Pöltl gibt lieber die Gym-Rat als den Medienclown. Und noch eine Parallele zu Nowitzki – er hat einen guten Mentor an seiner Seite: Entdecker Andy Hill. Der Assistantcoach der Utah Runnin’ Utes hält Pöltl für charakterlich gefestigt und glaubt, dass dieser bereit ist für das Abenteuer NBA: „Jakob ist ein guter Junge, der keine verrückten Dinge macht. Die größte Veränderung ist der Lebensstil, wenn du 20 Jahre alt bist und plötzlich anfängst, Millionen Dollar zu verdienen. Ich glaube, jemand wie Jakob wird damit sehr gut fertig. Er ist intelligent und hat Bodenhaftung. Das wird ihn weit bringen.“

Zuvor hat der österreichische Nationalspieler noch eine lange To-do-Liste abzuarbeiten. Wie Nowitzki sieht Pöltl den Sommer nicht nur als Urlaubszeit, sondern als jährlich wiederkehrende Chance, sich zu verbessern. Körperlich kann der 113-Kilo-Mann (Spannweite: 2,16 Meter) ruhig noch ein wenig draufpacken. Daran arbeitet er ebenso hart wie an seiner Range und an der Trefferquote mit der schwächeren linken Hand. Im US-Magazin „Bleacher Report“ verriet Pöltl unlängst: „Ich bin immer noch vorrangig Rechtshänder. Aber ich habe ein paar Dinge auf der linken Seite entwickelt.
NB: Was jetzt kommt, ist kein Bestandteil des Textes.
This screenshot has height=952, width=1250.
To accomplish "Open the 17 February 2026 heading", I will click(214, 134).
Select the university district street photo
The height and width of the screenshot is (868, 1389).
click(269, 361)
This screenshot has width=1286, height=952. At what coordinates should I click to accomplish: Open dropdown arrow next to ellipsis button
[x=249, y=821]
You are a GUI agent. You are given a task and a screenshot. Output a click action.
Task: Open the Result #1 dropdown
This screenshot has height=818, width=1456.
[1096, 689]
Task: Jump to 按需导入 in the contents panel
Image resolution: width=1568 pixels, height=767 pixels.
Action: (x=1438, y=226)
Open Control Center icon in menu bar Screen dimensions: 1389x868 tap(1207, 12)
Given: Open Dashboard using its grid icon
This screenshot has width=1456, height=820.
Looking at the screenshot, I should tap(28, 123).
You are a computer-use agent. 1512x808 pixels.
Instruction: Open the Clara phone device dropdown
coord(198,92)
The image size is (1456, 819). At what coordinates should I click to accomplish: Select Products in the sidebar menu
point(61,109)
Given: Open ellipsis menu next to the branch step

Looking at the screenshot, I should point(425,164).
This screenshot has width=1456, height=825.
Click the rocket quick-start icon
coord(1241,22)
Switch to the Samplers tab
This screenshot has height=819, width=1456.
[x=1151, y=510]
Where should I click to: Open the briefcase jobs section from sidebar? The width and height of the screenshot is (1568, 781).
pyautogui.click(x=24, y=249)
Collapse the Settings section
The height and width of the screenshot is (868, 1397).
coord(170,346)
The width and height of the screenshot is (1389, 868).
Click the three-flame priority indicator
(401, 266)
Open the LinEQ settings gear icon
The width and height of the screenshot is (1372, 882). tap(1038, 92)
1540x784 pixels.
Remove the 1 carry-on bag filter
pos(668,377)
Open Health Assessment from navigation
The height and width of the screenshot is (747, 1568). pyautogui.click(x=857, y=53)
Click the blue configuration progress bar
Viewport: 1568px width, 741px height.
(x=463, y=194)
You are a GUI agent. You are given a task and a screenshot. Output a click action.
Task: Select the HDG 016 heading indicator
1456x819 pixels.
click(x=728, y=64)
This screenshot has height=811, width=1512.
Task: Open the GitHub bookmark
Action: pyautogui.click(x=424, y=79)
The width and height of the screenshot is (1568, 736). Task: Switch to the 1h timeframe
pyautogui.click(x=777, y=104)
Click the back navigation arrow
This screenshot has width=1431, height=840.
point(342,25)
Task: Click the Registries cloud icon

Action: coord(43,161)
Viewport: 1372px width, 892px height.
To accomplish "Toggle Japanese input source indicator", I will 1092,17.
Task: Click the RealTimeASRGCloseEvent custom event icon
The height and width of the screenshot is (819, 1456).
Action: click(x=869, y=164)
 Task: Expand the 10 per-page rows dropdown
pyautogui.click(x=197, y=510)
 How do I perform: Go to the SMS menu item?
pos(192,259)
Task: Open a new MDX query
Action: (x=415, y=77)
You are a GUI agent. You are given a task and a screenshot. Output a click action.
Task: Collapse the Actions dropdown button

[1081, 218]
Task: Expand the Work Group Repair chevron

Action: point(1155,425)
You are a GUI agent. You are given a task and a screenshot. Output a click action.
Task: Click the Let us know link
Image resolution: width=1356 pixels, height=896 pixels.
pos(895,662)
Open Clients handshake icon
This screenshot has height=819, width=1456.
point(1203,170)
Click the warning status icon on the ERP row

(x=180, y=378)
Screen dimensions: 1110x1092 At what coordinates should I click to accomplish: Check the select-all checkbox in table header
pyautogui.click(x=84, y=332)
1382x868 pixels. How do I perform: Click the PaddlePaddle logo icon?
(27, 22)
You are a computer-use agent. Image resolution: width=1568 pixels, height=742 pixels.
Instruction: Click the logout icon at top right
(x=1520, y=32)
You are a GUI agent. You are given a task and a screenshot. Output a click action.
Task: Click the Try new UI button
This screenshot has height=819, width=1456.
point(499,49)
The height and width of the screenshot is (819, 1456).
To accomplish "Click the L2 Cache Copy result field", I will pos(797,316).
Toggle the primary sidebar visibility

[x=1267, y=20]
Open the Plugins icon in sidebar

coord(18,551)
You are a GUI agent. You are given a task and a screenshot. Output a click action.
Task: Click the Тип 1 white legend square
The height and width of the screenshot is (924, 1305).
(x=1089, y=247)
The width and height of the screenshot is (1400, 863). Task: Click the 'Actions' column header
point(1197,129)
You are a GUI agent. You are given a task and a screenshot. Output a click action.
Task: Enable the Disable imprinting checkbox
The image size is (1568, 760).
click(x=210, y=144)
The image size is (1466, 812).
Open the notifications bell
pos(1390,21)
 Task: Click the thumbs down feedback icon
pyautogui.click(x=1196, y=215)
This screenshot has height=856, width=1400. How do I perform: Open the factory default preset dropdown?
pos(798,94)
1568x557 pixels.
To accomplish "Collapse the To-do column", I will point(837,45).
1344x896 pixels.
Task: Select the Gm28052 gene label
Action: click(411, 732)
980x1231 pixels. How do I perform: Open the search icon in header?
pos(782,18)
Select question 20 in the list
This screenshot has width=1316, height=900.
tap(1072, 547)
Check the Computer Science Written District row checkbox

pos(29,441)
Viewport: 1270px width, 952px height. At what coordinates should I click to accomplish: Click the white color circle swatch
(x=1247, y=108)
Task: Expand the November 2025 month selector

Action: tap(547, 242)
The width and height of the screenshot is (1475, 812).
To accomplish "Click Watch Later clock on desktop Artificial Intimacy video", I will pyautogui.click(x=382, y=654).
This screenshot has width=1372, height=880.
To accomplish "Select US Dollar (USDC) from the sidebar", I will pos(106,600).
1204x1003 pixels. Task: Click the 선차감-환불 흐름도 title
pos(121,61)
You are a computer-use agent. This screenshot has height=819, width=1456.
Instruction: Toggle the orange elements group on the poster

Wenn man mir den linken Hook gibt, dann mach’ ich ihn.“

Bei aller Coolness auf dem Court: Beim Draft am 23. Juni wird „Jak“ genau so nervös in seinem Sessel hin- und herrutschen wie einst Nowitzki. Der beste deutsche Basketballer aller Zeiten wurde 1998 an Position neun von den Milwaukee Bucks gedraftet und zu den Mavericks getradet. Pöltl, an dem u.a. Denver und Toronto interessiert sind, könnte noch früher gewählt werden. Einige Experten sehen ihn sogar als Pick Nummer fünf.